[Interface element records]
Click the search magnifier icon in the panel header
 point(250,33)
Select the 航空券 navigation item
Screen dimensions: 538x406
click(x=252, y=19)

◆ EXERCISE DIRECTIONS
Rewrite every line of the material above, offsetting each coordinate in the answers by -127 and leaving all other text as it is.

◆ PROBLEM SOLUTION
Click the search magnifier icon in the panel header
 point(123,-94)
Select the 航空券 navigation item
Screen dimensions: 538x406
click(x=125, y=-108)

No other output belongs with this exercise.